13th-century Portuguese knight

Afonso Pires Gato (c. 1210 – ?) was a Portuguese medieval knight, who served in the court of Afonso III of Portugal.

He was the son of Pedro Nunes Velho and Maria de Baião, a remote descendant of Mendo Alão. His wife was Urraca Fernandes de Lumiares, descendant of Sancho Nunes de Barbosa and Sancha Henriques.

== Biography ==
According to records in the Inquiries of 1258, Afonso Pires Gato was raised on an estate near the parish of São Salvador de Covas, now a parish in the municipality of Vila Nova de Cerveira.

It is believed that Afonso Pires, nicknamed "the Cat", served as tenente (royal governor) of Guarda in 1207 and 1241.

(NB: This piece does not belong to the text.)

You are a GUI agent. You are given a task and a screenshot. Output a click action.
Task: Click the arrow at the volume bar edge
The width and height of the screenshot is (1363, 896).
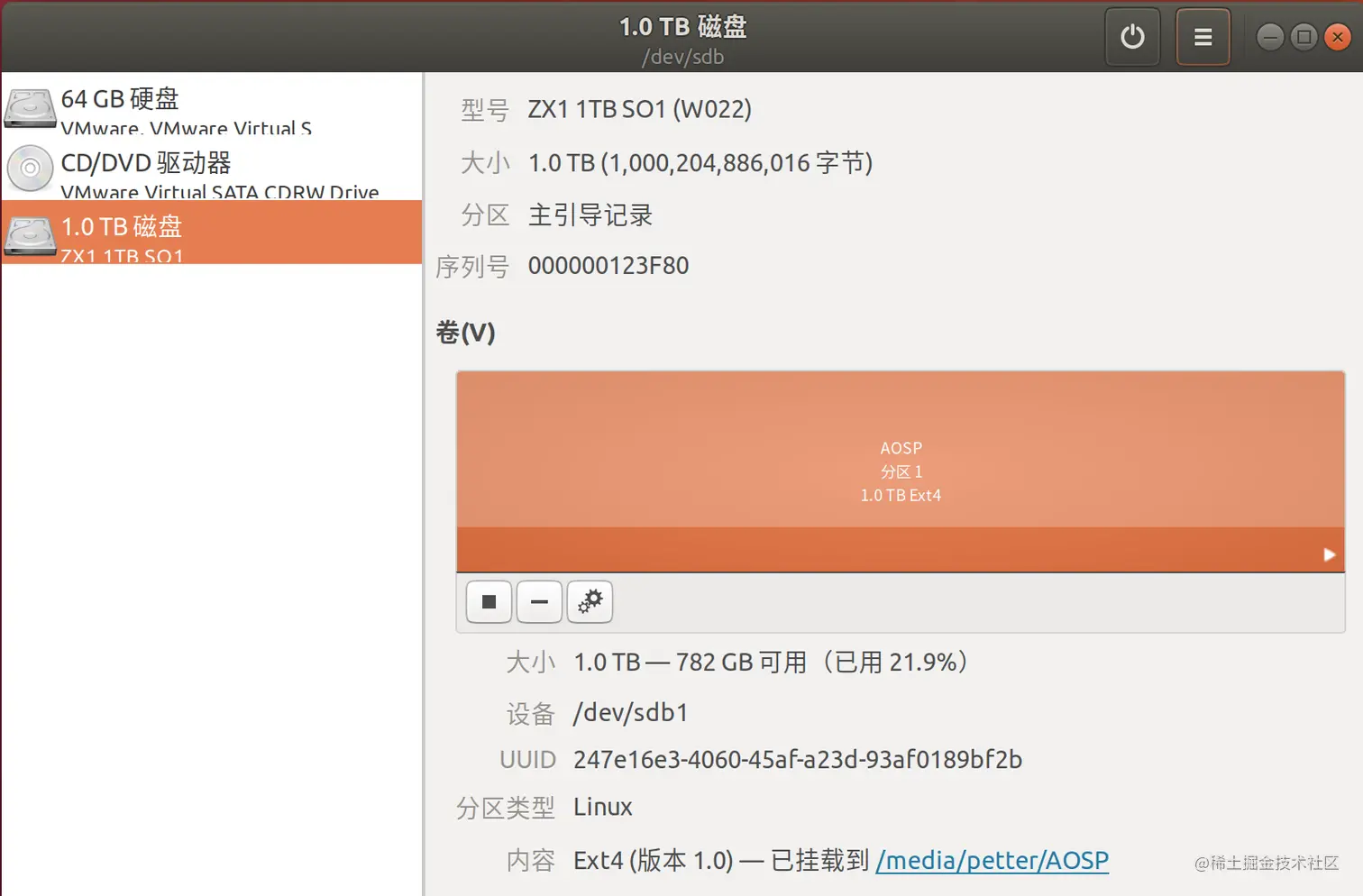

According to modern historiography, Afonso Pires Gato was likely a rico-homem (high nobleman) under King Sancho I. With the accession of Afonso II of Portugal, he and his brother Fernão Pires, nicknamed "the Tinhoso", are thought to have sided with the king’s opponents, the Sousa family. Notably, Afonso Pires was the brother-in-law of João Garcia de Sousa, which likely influenced his political alignment.

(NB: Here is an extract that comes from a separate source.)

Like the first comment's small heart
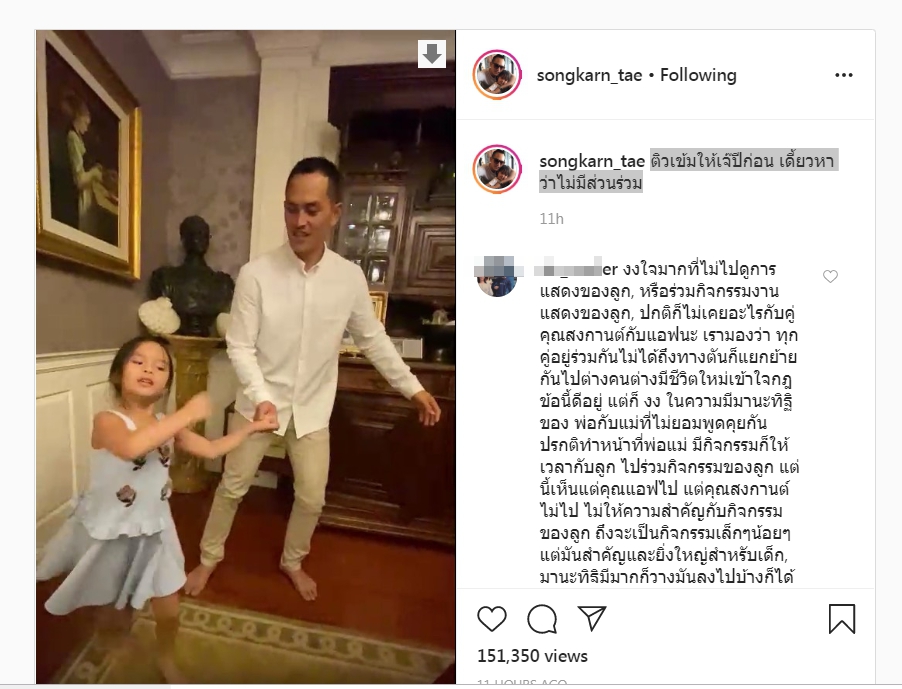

He returned to the royal court during the reign of Sancho II of Portugal, serving as a witness to the agreement signed on 23 June 1223 between Sancho II, as the new monarch, and his aunts.

Afonso Pires Gato again held the position of tenente of Guarda in 1241, replacing Abril Pires de Lumiares, his wife’s uncle, who had held the post from 1229 to 1241.

=== Estates ===
Afonso Pires Gato’s estates were spread across both banks of the Douro River, with notable holdings in the areas of Penaguião and Paiva, as well as in the lands of Guarda and Seia.

== Family ==
Afonso Pires Gato was the son of Pedro Nunes Velho and Maria Anes de Baião. He married Urraca Fernandes de Lumiares, daughter of Fernão Pires de Lumiares and Urraca Vasques de Bragança, who was the daughter of Vasco Pires de Bragança and Sancha Pires de Baião, with whom he had:

1. Constança Afonso Gato, who married Soeiro Pires de Azevedo, Alcaide of Alenquer and son of Pero Mendes Azevedo.
2. Teresa Afonso Gato, who married Mem Soares de Melo, 1st Lord of Melo.
3. Guiomar Afonso Gato, who married Pero Pais de Alvarenga, Alferes-mor of Afonso I of Portugal.

had an illegitimate son with Maria Gonçalves de Palmedia, whose name was not recorded in the genealogical books, although the extramarital relationship (barregania) was documented.

It is speculated that this illegitimate son was Estêvão Afonso Gato, likely the father of Lourenço Esteves Gato, who became notable as a knight between 1307 and 1308 and later as tax collector (taxador) for the churches of Entre-Douro-e-Minho from 1308 onward.